Cinta Di Ujung Rindu 1

504 32 1
                                    


Satu

Delapan tahun hidup di negeri Fir'aun, akhirnya Zein putuskan pulang ke Indonesia setelah merasa cukup usianya untuk menikah. Selain memang kupingnya sudah panas diolok oleh Ibrahim Alatas. Pria yang menjadi penyebab dirinya harus tinggal jauh dari kakak perempuannya.

Bergelar S2 di usianya yang ke dua puluh empat tahun, isi rekeningnya juga gendut meski bekerja baru setengah tahun. Memang, meski tak bekerja pun uang sakunya melebihi gaji karyawan di perusahaan besar. Akibat dia rajin menabung dan tak suka jajan sembarangan, uangnya menumpuk hingga sepuluh digit di rekeningnya.
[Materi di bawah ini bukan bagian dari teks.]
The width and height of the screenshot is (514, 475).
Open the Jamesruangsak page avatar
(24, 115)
"Aku sedang ingin sarapan dengan masakan Kak Dinda, Chef. Jangan tersinggung, ya." Zein utarakan keinginannya lewat telepon pada Rano yang tadi malam sudah bertanya ingin dimasakkan apa.
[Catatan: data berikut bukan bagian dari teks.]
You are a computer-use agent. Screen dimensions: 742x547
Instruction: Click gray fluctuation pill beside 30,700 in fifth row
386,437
Dua hari lalu Zein baru saja balik ke Indonesia dan Rano pun ikut serta. Tapi Rano tak ikut tinggal di rumah Aji. Juru masak itu tetap tinggal di keluarga Alatas.

"Baiklah, Tuan Muda."

"Mm, bisa nggak, Chef? Panggilan Tuan Muda itu dihilangkan saja. Semalam Kak Dinda protes karena panggilan itu."
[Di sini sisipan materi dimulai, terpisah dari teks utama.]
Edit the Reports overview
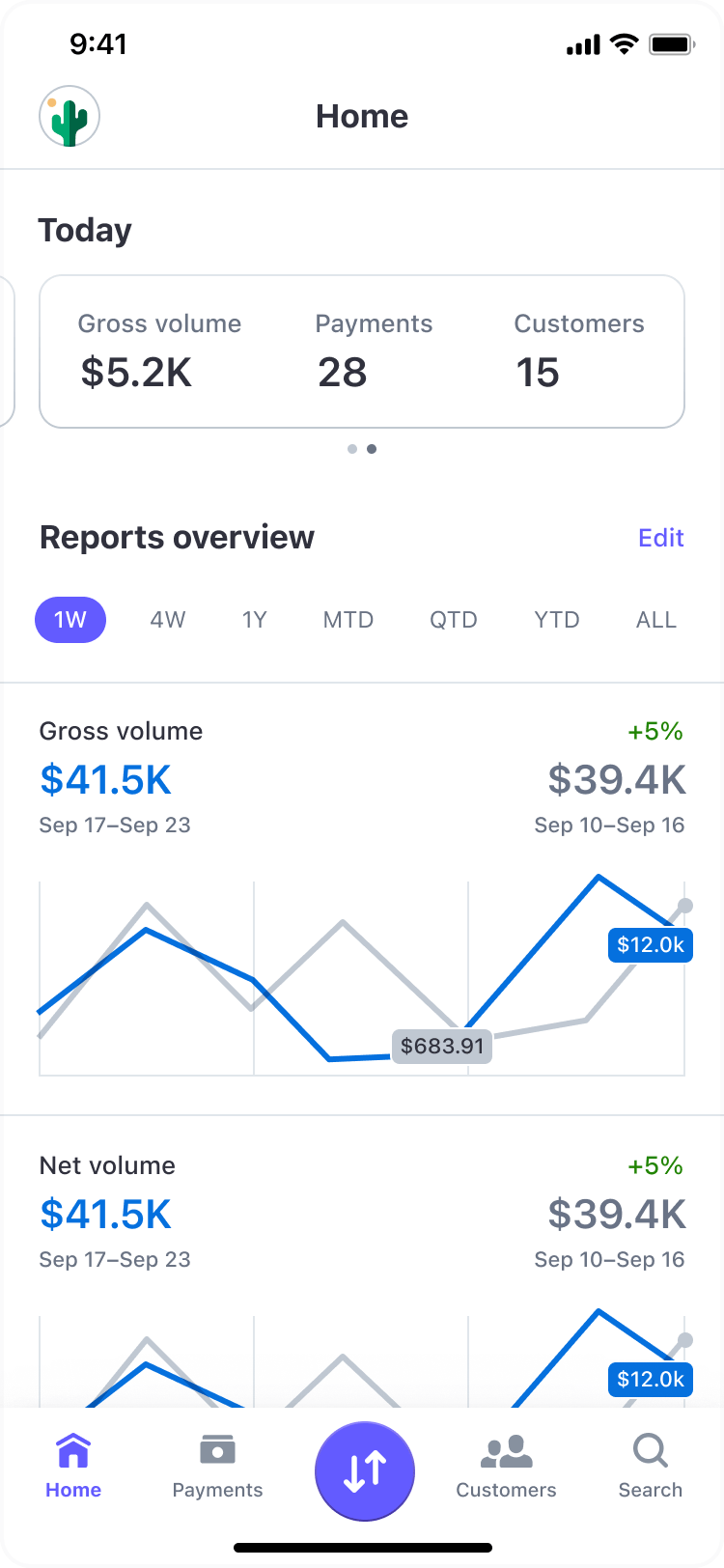 pos(661,538)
Di ujung sana Rano tergelak. "Kakakmu bisa meminta pada Nyonya jika ingin saya berhenti menggunakan panggilan itu. Dia yang menggaji saya dan beliau bertitah demikian."

Zein pun berdecak. "Jika harus meminta itu pada Ibu, tentu sulit."

Kalina juga yang memberi titah pada Zein agar memanggilnya dengan sebutan 'ibu'.

"Anak pintar. Baiklah, kabari saya jika membutuhkan saya."

"Oke, Chef. Sementara ini, anggap saja kamu libur."

"Nanti Nyonya bisa curiga. Lagipula saya tak ingin makan gaji buta. Beri perintah pada saya meski cuma membeli es krim untuk Hawa."

Tawa Zein pecah untuk alasan yang Rano berikan. "Yang benar saja, cuma membeli es krim tapi gajinya bahkan lebih besar dari PNS." Ketika tawa itu bahkan masih tersisa di mulut Zein, Rano mengajukan tanya yang seketika menghentikan tawa itu.

"Apa kita mulai saja mencari dia?" Tukang masak itu seperti memegang kartu as dan mengeluarkan di waktu yang tepat.

Zein terdiam beberapa detik. Ada pertimbangan ini dan itu di benaknya. Bahkan ucapan Aji pun terngiang.

Bagaimana jika ternyata dia sudah menikah?

Dia, adalah kata ganti untuk menyebut sosok gadis yang dulu menjadi teman sekelas Zein. Yang pernah mengaku terus terang menyukai pemuda tampan rupawan itu.

Pratiwi Cahya Tiara.

"Haruskah dia, Chef?"

"Memang ada kandidat lain?"

"Bukan kah jodoh kita nanti akan datang sendiri? Nggak harus sekarang juga aku menikahnya, 'kan? Bukan sesuatu yang mendesak."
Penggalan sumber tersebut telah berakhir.